Bookmark and Share

Notice: On April 23, 2014, Statalist moved from an email list to a forum, based at statalist.org.


[Date Prev][Date Next][Thread Prev][Thread Next][Date Index][Thread Index]

RE: st: RE: additional observations when merging data sets


From   Joe Canner <[email protected]>
To   "[email protected]" <[email protected]>
Subject   RE: st: RE: additional observations when merging data sets
Date   Mon, 2 Dec 2013 15:16:49 +0000

Katie,

That helps; I assumed from your description that you were using the -merge- command.  Is there a reason you chose -joinby- instead of -merge-?  It's hard to say without knowing more about the two data sets, but from your description so far I think -merge- would be more appropriate. -joinby- is more useful if you are trying to do a many-to-many merge, whereas it sounds like you are doing a many-to-one merge (many households matched to one community), which can be done using -merge-.  One advantage of -merge- is that it gives you a complete rundown of how the two data sets match up: how many records matched, how many in just the master, how many in just the using.    It also gives you a new variables (_merge by default) that indicates where the record came from, which will allow you to drop communities that are not represented in your household survey (or vice versa).

Regards,
Joe

P.S. Were you involved in the data collection for this survey?  Where was it done?  I lived for 4+ years in Blantyre in the mid-90s.  I have fond memories!

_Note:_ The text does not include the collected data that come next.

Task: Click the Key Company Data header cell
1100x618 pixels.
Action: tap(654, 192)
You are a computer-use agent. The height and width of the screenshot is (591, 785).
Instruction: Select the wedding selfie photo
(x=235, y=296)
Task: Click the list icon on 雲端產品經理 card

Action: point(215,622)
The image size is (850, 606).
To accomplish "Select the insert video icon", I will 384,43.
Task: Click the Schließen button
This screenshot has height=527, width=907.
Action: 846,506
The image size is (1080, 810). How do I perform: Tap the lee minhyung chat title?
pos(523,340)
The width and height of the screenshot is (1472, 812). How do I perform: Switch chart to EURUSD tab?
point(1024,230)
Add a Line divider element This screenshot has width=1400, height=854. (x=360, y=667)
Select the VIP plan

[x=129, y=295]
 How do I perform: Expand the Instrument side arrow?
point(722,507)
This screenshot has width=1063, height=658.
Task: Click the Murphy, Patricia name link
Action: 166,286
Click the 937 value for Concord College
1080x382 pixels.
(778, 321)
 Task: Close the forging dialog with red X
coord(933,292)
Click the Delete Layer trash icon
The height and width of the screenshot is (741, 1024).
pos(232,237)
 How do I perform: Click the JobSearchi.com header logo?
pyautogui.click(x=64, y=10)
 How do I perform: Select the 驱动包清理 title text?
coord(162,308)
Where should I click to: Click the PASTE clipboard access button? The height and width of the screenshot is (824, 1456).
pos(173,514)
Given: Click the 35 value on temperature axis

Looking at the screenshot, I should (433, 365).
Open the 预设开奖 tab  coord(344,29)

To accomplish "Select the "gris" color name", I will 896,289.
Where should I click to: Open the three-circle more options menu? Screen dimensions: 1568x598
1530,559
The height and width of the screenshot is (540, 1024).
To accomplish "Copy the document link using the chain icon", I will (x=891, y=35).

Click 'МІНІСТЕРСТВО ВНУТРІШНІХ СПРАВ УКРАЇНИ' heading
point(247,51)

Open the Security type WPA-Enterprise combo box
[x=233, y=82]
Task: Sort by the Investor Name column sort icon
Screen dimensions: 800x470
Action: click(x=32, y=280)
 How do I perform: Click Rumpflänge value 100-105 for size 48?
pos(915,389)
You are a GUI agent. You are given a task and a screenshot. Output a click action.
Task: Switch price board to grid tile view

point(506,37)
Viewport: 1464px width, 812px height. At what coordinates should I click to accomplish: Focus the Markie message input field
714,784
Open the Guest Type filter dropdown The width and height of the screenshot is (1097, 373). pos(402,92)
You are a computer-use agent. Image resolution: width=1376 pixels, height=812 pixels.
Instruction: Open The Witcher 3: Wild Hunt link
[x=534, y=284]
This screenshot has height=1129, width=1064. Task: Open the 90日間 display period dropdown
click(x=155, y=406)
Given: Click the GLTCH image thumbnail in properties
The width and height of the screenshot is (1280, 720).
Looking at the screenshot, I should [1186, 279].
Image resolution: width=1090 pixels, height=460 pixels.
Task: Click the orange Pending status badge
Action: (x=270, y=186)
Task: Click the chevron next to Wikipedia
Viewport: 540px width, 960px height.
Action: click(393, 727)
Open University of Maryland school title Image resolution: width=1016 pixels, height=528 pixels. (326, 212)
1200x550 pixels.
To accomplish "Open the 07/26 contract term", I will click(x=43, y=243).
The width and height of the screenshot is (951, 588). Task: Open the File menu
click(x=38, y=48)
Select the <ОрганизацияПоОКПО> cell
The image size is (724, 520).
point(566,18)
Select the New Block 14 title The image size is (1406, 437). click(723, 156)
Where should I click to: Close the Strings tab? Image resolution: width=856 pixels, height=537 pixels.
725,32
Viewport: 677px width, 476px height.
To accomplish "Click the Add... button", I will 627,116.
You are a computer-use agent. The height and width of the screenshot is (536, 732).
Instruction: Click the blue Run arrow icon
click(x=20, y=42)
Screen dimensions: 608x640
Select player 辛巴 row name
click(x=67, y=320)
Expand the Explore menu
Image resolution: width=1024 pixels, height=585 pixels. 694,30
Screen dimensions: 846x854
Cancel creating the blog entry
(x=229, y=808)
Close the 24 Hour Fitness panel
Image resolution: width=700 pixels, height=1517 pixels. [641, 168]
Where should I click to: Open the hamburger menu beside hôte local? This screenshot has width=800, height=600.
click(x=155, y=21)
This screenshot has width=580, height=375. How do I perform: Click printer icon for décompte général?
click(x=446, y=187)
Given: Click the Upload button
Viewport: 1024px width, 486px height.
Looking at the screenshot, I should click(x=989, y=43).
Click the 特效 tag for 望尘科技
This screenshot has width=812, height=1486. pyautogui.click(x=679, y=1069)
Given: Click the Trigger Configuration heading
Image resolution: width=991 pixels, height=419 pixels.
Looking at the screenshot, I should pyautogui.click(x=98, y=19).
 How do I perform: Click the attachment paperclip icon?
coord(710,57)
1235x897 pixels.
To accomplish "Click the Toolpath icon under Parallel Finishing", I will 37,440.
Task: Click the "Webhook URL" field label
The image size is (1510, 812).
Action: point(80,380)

-----Original Message-----
From: [email protected] [mailto:[email protected]] On Behalf Of Katie Farrin
Sent: Monday, December 02, 2013 10:01 AM
To: [email protected]
Subject: Re: st: RE: additional observations when merging data sets

Thanks, Joe.  What I mean is that I'm keeping unmatched data from memory (the set I'm working with), but dropping observations from the new file that don't match to observations in my working data set.  So I am keeping the matches from the two data sets but also the ones from the primary data set that don't have matches in the secondary (but not vice versa).

So the code is something like:

use "C:\Users\kmfarrin\Desktop\Malawi Data STATA\data_11_21_13.dta", clear

joinby case_id using "C:\Users\kmfarrin\Desktop\Malawi Data STATA\smooth_ln_dd.dta", unmatched(master)

I have 2056 observations in my working data set.  When I run the command I have 2106. This code is matching household identifiers, but I get the same problem when I'm matching using community identifiers, which are not unique to households.  I can see when I look at the data that I'm getting multiple observations with the same household ID, when I have already cleaned the data so that I only have one observation per household.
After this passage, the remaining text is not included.